The first part of the tale is an autobiographical story

The first part of the tale is an autobiographical story

The first part of the tale is an autobiographical story, one of the characters tells its own story that once it had a good clothes and comfortable living, and it is a alchemist with a master that is so in debt because of their failed attempts at alchemy. This character then tries to explain their failed attempts at alchemy by telling their elusive search for Philosopher’s Stone. The first part is a backround of the tale. However, The second part comprises the main story named ”The Canon’s Yeoman’s Tale”.
First of all, if I needed to give briefing, I would like to start with beginning of the story or tale. The story begins with two characters who named the Canon and the Yeoman joining the rest of the group on the road to Canterbury. Other characters in the group want these two to tell a story, and the Yeoman decides to tell the story, and then he tells different stories about how the Canon tricked the friar by giving the friar quicksilver saying it is real silver. When we look at what the tale tells, we can also say that Chaucer uses this tale to describe his criticism of alchemy. Finally, the plot is that The Yeoman focuses on alchemy and people who are being tricked by it. His tale is making fun of canons and selling them out to be tricksters and thieves, while selling himself out along the way.

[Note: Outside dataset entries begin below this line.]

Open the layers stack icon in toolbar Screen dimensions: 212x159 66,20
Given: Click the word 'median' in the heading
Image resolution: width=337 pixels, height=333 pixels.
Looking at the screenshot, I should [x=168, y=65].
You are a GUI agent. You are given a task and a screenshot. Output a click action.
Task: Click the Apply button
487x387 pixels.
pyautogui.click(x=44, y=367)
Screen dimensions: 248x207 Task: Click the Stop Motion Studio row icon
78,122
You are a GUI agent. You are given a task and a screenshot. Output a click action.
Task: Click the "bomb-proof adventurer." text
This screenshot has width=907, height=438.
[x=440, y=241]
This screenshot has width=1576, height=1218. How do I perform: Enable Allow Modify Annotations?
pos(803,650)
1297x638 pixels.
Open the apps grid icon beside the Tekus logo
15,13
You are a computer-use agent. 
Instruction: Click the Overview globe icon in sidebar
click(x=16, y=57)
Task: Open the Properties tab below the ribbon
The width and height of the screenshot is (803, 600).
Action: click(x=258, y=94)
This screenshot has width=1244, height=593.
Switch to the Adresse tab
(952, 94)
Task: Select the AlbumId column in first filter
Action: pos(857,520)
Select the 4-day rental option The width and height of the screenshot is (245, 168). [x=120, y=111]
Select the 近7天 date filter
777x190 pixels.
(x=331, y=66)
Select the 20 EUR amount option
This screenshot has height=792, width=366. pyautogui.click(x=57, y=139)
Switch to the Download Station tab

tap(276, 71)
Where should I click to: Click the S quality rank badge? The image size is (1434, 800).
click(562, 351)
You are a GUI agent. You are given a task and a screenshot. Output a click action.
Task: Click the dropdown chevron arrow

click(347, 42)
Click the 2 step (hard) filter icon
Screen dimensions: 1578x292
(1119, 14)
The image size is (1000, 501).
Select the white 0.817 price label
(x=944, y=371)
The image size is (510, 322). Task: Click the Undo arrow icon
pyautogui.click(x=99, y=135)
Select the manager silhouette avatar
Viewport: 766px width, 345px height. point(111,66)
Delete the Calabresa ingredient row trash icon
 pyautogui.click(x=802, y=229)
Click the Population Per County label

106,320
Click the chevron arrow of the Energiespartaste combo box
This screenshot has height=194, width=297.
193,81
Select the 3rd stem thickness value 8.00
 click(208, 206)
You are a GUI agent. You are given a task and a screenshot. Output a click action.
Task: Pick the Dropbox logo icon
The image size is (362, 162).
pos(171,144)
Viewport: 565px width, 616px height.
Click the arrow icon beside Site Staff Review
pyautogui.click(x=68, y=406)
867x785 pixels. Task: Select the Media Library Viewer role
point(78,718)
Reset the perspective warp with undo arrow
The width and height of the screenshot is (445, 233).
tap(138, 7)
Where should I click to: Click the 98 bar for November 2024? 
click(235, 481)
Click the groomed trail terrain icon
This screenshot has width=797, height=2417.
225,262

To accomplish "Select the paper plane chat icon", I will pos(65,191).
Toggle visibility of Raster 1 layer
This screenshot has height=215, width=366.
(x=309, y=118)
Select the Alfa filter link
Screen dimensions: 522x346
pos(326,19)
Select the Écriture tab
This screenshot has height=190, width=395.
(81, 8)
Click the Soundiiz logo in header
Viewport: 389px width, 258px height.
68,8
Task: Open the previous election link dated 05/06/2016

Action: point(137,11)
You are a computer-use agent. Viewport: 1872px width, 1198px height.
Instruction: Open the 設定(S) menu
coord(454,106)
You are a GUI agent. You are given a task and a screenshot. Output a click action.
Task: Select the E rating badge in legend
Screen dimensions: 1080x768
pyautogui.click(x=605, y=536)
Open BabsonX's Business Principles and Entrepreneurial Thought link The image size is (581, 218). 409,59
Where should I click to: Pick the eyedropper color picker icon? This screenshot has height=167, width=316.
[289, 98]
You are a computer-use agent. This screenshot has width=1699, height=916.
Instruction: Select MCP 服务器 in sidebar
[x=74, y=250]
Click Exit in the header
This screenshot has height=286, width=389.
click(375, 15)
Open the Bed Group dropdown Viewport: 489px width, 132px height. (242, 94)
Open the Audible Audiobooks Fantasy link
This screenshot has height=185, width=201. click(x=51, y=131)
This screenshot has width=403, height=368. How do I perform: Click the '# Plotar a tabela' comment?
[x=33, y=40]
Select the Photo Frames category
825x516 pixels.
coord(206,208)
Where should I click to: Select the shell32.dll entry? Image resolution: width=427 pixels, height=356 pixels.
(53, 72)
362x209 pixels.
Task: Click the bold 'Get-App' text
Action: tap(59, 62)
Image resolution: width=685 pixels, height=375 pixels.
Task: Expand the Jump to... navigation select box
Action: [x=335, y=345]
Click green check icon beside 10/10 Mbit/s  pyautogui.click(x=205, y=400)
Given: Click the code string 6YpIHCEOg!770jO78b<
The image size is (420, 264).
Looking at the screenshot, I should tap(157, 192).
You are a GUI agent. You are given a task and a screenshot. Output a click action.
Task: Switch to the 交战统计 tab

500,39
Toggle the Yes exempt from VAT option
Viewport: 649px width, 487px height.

Surely, there is some elements that is mentioned in the story, with these elements, the narrator may try to tell the difference between true and false. Alchemy is the subject of the Canon Yeoman’s tale, as the Canon calls it, the “sliding” scienc, and alchemy argues that all things are in a state of ever-changing, slipping from one thing to another. Coals can become the philosopher’s stone, metal melts to become a false covering for a crucifix, and thanks to the trickery of the tale’s false Canon, we are never quite sure what substance it is we are examining.
When we look at the analysis of the Characters, the Yeoman, the narrator, Chaucer’s Yeoman begins his literary life as the Canon’s supporter without knowing what is right or what is wrong. He was praising the Canon as an extraordinary, wonderful, skilled man, before immediately retracting all that praise to unmask his master as the tricky charlatan he is. Yet this casts huge doubt on the truth of what the Yeoman actually utters. There is a big difference between his initial claim that the Canon could pave the way to Canterbury with gold, and the portrait of the Canon built up in his tale. Moreover, the sweating arrival of the pair combined and covered with the all black or grey Canon and blushing green or red Yeoman suggests that even the characters within the frame narrative of the Tales are undergoing some sort of alchemical transformation.
As for the Canon, he is a mysterious, effective and environmental figure, and one who is at the very moment his falsehood appears to be flied into a temper, runs away from the company, and from the Tales – for good. He is almost silent, and yet his silence is not from shyness, or from high-status, he even physically appears shrouded and covered up. Moreover, we never actually ascertain whether the Yeoman’s tale is about this Canon, or – as he claims – about another Canon. It seems hugely unexpected person, even to take the Yeoman’s words at face value that the Yeoman would have this amount of knowledge about an entirely different Canon. The Canon then is a liminal figure, sitting somewhere on the border between reality and fiction, between true and false.
Finally, As I mentioned before, Chaucer satires quietly the church in this tale but he does not excess so much, so he tries to hide the seriousness of the tale by having the Yeoman tell it. He chooses the Yeoman to be the narrator so the Church will hopefully laugh at the Yeoman’s story before it begins to take offense by it, and the Church does not take offensive at. This tale expresses a keen sense of its teller and his position, and the Yeoman’s position is disturbingly uncertain. There are two important points we have to focus on. The first is the direct assertion that the second Canon has betrayed many innocent and gullible people. The Yeoman’s Tale shows us precisely how the false Canon accomplishes that betrayal through deceit. The second point concerns the fact that the Yeoman has had his suspense moves, actually he does not know what it is false or true. It is important to note here that the Yeoman attributes the loss of his suspense to the cause of heating metals and not at all to the trickery or doubleness of Canon.